◆ Goal of the exercise
Edit the rows from the start of the records through the line containing "Action: click(89, 40)", replacing "envelope icon" with "mail icon". Reproduce those lines with everything else unchanged.
# start of Extracted entries
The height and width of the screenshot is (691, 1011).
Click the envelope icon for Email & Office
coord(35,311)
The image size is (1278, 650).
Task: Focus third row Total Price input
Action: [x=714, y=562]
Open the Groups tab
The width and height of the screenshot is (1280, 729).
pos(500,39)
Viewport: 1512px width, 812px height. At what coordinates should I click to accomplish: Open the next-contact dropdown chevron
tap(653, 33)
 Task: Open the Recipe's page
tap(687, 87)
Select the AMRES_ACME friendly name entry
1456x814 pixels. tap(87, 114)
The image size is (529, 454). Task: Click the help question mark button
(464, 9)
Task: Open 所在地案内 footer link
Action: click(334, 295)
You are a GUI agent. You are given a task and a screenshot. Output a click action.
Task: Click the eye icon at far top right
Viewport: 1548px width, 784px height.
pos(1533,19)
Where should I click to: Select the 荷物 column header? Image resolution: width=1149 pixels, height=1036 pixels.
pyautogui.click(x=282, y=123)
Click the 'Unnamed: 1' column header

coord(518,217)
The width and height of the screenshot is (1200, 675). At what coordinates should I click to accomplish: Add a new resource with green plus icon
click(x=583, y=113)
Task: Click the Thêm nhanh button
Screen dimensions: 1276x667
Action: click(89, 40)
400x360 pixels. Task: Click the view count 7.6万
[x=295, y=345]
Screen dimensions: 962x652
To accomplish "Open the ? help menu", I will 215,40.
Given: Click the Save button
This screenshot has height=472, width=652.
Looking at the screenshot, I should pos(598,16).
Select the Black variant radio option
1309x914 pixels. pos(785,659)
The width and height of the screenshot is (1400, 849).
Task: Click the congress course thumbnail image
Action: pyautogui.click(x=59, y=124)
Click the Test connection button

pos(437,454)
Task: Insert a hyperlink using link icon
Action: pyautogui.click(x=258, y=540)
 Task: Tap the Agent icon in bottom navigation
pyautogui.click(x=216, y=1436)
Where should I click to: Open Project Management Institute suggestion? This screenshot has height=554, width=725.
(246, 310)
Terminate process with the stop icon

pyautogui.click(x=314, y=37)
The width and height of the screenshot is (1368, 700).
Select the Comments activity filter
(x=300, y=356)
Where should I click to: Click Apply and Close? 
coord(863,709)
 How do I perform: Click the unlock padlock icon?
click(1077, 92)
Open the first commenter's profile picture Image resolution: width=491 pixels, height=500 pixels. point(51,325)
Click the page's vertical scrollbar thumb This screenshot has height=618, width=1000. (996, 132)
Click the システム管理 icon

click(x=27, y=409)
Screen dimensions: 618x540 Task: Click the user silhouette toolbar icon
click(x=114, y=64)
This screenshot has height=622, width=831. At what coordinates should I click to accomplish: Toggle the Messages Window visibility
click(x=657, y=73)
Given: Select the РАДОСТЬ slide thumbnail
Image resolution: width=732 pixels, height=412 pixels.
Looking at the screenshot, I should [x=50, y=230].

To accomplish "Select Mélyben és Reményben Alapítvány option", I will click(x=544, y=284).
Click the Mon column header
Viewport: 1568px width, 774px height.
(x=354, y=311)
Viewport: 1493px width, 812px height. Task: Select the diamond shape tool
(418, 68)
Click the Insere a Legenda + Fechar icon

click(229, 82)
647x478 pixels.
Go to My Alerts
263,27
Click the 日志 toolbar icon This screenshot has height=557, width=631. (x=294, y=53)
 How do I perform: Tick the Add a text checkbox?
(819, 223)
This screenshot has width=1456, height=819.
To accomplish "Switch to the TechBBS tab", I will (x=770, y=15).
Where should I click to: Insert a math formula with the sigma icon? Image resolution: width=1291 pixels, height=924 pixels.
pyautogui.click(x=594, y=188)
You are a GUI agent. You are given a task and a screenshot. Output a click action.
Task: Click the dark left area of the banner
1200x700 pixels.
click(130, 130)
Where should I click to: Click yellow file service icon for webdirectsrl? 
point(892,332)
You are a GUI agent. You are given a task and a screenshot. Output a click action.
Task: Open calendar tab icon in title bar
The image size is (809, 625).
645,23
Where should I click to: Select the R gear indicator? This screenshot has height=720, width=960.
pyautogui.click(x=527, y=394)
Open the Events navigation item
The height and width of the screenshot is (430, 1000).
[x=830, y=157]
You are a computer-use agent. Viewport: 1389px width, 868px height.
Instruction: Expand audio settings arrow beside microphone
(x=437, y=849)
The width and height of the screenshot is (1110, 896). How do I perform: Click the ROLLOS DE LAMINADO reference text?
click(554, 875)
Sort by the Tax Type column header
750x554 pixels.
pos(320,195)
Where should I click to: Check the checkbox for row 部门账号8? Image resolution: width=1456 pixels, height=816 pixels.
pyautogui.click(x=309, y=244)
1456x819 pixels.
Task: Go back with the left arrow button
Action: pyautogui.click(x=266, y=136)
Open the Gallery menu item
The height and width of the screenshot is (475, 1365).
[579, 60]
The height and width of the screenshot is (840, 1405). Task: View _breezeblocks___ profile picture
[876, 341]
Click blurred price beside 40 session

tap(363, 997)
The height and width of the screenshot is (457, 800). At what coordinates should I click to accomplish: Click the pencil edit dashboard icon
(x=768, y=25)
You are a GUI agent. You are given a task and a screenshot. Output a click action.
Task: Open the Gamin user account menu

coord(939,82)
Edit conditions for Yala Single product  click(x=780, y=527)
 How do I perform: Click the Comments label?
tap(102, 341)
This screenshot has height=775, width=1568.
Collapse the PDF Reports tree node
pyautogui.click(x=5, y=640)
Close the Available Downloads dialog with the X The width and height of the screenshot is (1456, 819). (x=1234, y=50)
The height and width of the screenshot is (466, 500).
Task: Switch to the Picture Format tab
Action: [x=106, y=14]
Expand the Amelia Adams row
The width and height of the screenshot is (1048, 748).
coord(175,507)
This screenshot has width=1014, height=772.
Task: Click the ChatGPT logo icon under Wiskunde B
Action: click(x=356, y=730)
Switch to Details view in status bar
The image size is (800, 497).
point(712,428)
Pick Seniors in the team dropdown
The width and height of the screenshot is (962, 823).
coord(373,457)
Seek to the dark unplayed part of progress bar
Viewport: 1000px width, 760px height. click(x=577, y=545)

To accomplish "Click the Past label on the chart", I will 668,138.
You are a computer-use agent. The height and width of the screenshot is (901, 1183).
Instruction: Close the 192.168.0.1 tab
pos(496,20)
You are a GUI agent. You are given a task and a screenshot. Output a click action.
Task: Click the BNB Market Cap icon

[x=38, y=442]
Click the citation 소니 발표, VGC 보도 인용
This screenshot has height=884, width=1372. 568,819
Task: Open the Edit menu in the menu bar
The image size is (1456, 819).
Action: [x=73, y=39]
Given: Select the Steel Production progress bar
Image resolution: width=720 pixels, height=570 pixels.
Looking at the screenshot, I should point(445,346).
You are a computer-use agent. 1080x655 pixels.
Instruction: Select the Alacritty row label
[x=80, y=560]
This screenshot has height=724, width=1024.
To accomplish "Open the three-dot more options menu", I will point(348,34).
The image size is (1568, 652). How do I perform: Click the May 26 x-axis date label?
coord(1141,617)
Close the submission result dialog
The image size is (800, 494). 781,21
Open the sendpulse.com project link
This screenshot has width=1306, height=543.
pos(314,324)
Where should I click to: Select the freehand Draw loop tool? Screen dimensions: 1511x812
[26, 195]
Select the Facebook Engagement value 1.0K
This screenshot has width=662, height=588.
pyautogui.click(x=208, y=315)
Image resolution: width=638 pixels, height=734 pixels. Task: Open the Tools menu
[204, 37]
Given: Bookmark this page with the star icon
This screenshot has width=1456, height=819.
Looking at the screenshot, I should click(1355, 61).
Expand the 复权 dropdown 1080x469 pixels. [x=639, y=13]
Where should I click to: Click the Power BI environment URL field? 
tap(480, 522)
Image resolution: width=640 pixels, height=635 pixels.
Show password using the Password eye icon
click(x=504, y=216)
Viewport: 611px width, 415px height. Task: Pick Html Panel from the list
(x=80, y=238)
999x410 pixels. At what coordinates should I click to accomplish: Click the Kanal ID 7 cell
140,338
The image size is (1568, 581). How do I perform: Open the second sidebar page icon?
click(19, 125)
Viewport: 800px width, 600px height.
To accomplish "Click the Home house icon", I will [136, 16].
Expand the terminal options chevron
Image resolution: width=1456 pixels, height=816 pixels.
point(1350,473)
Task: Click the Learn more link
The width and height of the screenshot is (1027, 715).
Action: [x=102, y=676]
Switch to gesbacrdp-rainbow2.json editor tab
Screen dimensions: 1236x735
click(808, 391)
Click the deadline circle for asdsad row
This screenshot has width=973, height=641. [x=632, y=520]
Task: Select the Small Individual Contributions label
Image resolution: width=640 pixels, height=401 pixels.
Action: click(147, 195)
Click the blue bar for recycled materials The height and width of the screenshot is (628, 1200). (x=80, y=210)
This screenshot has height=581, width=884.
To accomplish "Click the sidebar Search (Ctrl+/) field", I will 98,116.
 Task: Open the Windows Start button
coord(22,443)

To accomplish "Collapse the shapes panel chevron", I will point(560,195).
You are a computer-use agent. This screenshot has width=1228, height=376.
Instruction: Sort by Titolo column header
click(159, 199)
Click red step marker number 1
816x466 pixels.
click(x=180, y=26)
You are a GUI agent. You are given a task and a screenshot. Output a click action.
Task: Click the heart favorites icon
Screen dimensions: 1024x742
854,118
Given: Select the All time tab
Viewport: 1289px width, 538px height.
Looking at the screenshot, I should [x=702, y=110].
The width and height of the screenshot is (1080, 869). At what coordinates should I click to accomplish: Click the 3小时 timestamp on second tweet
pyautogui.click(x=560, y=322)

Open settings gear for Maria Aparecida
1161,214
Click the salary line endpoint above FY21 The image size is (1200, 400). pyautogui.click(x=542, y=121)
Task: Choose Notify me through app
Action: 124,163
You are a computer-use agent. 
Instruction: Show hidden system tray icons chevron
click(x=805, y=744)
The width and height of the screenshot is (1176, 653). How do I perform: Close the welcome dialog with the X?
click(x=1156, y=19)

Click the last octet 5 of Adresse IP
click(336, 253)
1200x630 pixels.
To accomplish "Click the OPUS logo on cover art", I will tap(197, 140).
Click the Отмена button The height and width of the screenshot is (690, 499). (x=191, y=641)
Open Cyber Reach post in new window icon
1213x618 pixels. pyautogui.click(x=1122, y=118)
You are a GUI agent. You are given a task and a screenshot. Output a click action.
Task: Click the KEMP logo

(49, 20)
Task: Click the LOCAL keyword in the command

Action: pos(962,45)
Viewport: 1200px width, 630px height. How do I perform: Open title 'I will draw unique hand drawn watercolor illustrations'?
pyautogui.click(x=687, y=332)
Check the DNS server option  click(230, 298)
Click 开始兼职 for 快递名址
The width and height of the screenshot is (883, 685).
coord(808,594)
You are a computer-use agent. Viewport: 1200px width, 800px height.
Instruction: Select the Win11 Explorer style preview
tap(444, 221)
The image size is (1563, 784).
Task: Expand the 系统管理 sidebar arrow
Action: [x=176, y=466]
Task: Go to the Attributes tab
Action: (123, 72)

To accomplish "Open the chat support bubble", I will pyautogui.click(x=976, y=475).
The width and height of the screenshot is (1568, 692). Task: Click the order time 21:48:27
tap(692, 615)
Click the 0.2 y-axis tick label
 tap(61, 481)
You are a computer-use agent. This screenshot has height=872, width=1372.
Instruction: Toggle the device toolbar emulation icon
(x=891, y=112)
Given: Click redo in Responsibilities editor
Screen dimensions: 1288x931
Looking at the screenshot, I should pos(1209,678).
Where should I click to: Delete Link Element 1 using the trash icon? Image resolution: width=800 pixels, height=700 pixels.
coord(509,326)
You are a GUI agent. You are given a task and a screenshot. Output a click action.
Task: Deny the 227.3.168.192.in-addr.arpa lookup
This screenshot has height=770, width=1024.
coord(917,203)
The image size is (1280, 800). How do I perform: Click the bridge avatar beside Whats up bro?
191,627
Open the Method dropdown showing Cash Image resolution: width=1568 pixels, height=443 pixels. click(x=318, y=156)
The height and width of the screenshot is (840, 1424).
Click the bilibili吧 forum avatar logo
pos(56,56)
# end of Extracted entries
◆ Task solution
The height and width of the screenshot is (691, 1011).
Click the mail icon for Email & Office
coord(35,311)
The image size is (1278, 650).
Task: Focus third row Total Price input
Action: [x=714, y=562]
Open the Groups tab
The width and height of the screenshot is (1280, 729).
pos(500,39)
Viewport: 1512px width, 812px height. At what coordinates should I click to accomplish: Open the next-contact dropdown chevron
tap(653, 33)
 Task: Open the Recipe's page
tap(687, 87)
Select the AMRES_ACME friendly name entry
1456x814 pixels. tap(87, 114)
The image size is (529, 454). Task: Click the help question mark button
(464, 9)
Task: Open 所在地案内 footer link
Action: click(334, 295)
You are a GUI agent. You are given a task and a screenshot. Output a click action.
Task: Click the eye icon at far top right
Viewport: 1548px width, 784px height.
pos(1533,19)
Where should I click to: Select the 荷物 column header? Image resolution: width=1149 pixels, height=1036 pixels.
pyautogui.click(x=282, y=123)
Click the 'Unnamed: 1' column header

coord(518,217)
The width and height of the screenshot is (1200, 675). At what coordinates should I click to accomplish: Add a new resource with green plus icon
click(x=583, y=113)
Task: Click the Thêm nhanh button
Screen dimensions: 1276x667
Action: click(89, 40)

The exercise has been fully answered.